The key to Superwood’s strength is cellulose, a superabundant organic material that makes up the primary structural component of plants. Cellulose nanocrystals are even stronger than carbon fibers, Lau says. To enhance that strength, the process, developed by InventWood founder and University of Maryland professor Liangbing Hu, entailed compressing cellulose until the fibers bond together and then using lignin, a natural polymer found in wood, to hold the cellulose in place.
“This has the potential to be the default way to build,” Lau says. “You’ll build buildings that are lighter, that are cheaper to build, that are faster to build, and safer to live in, and that feel more comfortable.”
InventWood’s various shades. Photo: Courtesy company
Hu founded InventWood in 2016, and published a high profile article on his research in the journal Nature in 2018. InventWood was predominantly focused on research and development until Lau joined in 2021 to help commercialize the technology. That same year, the company landed a $20 million SCALEUP grant from the Department of Energy for innovations with the potential to reduce emissions and advance research and development in the U.S.
Wood is typically considered a more environmentally-friendly building material than steel or concrete. Steel accounts for as much as 9 percent of global CO2 emissions and entails using coal to reach scorching temperatures of as high as 1,600 degrees Celsius in order to make the iron required. There are a number of companies working on cleaning up this industry.

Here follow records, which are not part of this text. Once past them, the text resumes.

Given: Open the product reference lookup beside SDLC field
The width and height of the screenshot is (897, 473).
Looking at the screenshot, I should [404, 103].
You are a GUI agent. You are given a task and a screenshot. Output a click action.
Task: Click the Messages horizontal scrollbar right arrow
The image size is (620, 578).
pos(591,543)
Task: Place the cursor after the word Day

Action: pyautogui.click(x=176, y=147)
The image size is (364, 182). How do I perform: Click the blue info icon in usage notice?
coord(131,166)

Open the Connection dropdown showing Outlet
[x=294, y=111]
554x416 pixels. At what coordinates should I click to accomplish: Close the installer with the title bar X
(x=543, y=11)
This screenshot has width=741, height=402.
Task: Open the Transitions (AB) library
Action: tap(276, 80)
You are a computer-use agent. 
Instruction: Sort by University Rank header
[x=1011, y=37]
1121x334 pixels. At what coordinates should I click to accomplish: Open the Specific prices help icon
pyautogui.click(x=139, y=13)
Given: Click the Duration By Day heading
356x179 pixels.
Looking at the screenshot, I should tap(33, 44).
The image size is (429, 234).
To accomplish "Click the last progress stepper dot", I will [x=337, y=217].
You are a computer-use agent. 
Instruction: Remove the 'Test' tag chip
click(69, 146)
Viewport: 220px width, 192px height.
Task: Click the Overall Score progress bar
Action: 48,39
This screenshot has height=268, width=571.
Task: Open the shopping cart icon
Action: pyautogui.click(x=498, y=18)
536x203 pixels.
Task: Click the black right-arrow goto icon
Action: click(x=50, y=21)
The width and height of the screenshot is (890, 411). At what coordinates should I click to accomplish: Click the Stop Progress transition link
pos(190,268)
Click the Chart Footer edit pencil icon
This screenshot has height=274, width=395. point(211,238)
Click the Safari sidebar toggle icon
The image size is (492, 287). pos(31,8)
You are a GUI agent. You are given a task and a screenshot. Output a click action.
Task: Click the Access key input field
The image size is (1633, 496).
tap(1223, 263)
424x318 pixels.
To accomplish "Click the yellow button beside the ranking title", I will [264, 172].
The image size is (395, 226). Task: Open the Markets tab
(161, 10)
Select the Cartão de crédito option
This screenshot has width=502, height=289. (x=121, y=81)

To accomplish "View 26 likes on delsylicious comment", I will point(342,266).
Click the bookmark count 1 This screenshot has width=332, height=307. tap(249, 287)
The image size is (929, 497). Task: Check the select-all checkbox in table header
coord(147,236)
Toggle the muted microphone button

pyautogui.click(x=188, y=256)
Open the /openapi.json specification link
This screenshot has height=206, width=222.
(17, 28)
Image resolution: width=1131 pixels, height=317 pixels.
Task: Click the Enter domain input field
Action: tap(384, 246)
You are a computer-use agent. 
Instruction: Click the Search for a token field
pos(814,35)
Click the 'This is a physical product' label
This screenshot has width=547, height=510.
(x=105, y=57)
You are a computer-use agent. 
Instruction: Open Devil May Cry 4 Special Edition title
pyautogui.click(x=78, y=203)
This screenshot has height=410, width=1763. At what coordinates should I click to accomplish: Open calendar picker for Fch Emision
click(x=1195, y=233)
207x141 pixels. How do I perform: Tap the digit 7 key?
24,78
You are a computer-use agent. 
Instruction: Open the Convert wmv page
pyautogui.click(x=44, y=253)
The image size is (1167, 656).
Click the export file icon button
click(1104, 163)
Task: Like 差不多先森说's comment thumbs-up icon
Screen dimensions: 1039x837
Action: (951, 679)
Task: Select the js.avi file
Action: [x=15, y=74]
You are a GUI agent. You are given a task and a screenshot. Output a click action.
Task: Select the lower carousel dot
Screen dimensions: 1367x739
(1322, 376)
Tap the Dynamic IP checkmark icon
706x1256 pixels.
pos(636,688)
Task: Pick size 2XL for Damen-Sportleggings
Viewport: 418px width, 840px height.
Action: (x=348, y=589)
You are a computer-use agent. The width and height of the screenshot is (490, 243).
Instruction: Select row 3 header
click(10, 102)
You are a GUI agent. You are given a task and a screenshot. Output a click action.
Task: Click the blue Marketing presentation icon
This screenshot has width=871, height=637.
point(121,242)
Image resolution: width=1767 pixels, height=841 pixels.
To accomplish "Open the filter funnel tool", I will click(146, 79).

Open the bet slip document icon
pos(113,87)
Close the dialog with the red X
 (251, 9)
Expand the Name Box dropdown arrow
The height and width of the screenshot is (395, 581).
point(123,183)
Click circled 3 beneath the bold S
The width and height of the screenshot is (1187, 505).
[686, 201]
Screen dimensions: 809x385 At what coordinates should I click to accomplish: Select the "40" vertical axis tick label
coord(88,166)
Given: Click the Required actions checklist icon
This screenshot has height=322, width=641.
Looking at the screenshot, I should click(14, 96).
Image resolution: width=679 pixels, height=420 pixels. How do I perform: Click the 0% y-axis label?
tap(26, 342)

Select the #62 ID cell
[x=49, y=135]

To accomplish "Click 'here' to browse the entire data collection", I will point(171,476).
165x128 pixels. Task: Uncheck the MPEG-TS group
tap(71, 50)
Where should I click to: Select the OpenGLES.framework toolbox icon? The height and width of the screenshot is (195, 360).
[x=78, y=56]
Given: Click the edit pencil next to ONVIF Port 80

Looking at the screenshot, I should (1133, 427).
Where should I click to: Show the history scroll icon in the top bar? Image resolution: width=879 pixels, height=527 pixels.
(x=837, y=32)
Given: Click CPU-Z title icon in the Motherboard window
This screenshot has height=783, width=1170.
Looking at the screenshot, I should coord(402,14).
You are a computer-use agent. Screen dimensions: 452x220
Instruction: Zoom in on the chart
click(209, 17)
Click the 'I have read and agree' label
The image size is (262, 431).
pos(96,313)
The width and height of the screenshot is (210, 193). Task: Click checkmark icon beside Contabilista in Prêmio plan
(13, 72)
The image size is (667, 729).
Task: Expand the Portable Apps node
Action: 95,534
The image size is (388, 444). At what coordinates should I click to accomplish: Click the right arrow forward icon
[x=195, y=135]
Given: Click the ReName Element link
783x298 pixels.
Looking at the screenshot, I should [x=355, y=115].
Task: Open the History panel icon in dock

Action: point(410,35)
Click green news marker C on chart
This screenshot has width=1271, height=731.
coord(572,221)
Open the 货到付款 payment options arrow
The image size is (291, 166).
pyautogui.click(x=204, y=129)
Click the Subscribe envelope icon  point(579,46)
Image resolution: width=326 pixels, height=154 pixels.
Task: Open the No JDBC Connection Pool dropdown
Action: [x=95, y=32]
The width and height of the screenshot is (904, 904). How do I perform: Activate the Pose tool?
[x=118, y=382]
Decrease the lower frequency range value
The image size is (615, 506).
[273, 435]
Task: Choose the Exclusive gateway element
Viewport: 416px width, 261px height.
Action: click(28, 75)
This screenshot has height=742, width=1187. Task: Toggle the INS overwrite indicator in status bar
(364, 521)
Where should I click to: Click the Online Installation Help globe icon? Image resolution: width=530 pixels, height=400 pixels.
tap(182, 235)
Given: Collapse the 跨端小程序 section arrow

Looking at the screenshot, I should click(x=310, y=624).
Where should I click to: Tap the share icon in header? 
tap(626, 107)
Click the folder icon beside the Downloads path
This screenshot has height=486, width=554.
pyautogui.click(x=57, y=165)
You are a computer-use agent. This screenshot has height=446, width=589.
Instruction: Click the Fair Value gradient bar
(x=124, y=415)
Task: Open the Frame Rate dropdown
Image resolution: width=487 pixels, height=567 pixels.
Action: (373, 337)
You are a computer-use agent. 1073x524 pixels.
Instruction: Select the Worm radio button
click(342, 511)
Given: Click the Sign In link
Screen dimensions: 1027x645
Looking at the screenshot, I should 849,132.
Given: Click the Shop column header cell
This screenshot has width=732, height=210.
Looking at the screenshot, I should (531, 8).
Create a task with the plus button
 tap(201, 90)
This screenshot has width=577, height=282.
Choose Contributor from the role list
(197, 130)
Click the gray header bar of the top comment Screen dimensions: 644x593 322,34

Concrete is similarly responsible for an estimated 9 percent of annual CO2 emissions because of how energy intensive it is to make cement, the powdered binder that is an ingredient in concrete. Like iron, in order to make cement, limestone must be heated, using fossil fuels, to about 1,450 degrees Celsius, Scientific American reported.
Wood isn’t perfect, though. A 2023 report from the World Resources Institute raises concerns about the carbon footprint of using wood, mass timber in particular, for large-scale construction.
Lau says one of the benefits of Superwood is that it can be made using almost any kind of wood, including fast-growing bamboo. InventWood plans initially to use reclaimed trees from urban forests. Its first wood will be sourced from waste trees near its manufacturing facility in Maryland. The company also plans to work with Forest Stewardship Council-certified wood.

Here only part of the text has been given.